### AUFGABEN
- 1) Beantworte anhand des Textes über Anthony Taylors Abschied in Koblenz die folgenden Fragen:
(a) Wie viele Jahre leitete Anthony Taylor die Tanzsparte am Theater Koblenz?
(b) Zu welcher Musik schuf er die Choreographie „Alma, meine Seele“?
(c) An welchen Stellen hat das Ausstandsballett laut Text grandiose Minuten?
- 2) Schreibe den Text über Anthony Taylors Abschied in Koblenz im Anschluss an seinen letzten Satz weiter.

### TEXTAUSZUG
--------------------------------------------------

Anthony Taylors Ausstand am Theater Koblenz mit einem Ballett zum Gustav Mahlers 10. Sinfonie

"Alma, meine Seele" - ein Abschied


 
ape. Koblenz. 29 Jahre hat Anthony Taylor die Geschicke der Tanzsparte am Theater Koblenz gelenkt.  Den Schlusspunkt vor der Pensionierung setzte jetzt seine Choreographie „Alma, meine Seele“ zur 10. Sinfonie von Gustav Mahler. 75 Minuten, in denen der Tanz auf die Beziehung zwischen dem Komponisten und seiner jungen Frau Alma blickt. Auf eine Liebe, gefährdet durch den Gang des Lebens und schier unvereinbare Charakterzüge.

 
Das mediale Sensationsprinzip hat uns eine Erwartungshaltung eingeimpft: Künstler mögen eine Schaffensperiode, gar ihr Lebenswerk mit einem Superlativ krönen, der pünktlich zum Abschied alles Vorherige übertrifft. Eine abwegige, kaum je erfüllte Erwartung, denn Kreativität funktioniert selten auf Knopfdruck. Taylors Ausstandsballett hat am Anfang und am Ende grandiose Minuten. Dazwischen ist es eine interessante, sehr ordentliche Arbeit – nicht mehr, nicht weniger.

--------------------------------------------------

### BEREITGESTELLTES MATERIAL
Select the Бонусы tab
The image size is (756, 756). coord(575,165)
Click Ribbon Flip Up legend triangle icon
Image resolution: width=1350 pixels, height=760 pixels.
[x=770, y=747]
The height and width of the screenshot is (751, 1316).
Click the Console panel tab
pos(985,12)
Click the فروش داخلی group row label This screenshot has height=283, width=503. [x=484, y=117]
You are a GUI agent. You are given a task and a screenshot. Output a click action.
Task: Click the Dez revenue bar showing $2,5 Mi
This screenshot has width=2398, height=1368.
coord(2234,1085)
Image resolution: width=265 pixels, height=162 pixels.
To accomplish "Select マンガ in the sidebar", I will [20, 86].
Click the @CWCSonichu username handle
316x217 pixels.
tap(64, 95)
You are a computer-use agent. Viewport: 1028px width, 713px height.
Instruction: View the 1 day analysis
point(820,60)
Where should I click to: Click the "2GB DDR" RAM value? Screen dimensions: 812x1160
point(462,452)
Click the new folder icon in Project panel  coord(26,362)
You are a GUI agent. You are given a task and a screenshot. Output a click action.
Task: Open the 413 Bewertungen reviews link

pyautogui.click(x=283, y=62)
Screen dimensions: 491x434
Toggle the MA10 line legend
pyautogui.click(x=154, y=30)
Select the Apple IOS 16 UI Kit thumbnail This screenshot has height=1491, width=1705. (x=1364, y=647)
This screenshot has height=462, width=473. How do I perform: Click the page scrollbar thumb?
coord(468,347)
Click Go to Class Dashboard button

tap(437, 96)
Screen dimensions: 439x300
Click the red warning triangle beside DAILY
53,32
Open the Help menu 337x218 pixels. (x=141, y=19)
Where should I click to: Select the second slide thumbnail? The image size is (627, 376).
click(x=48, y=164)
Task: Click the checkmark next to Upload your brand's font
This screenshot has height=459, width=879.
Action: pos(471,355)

--------------------------------------------------

### LÖSUNGEN
- 1)
(a) 29 Jahre
(b) Zur 10. Sinfonie von Gustav Mahler
(c) Am Anfang und am Ende

- 2)
Die Glanzstücke seines späten Koblenzer Oeuvres hat der Ballettchef schon 2009 mit „Sind wir Helden?“ sowie 2010 mit „Stalin Dances“ abgeliefert. Beides Arbeiten von hinreißender Intensität. Und wie immer wieder in all seinen Koblenzer Jahren überraschte Taylor beide Male mit mutigen Vorstößen in bis dahin nie beschrittene Gefilde etwa der modernen Neoklassik.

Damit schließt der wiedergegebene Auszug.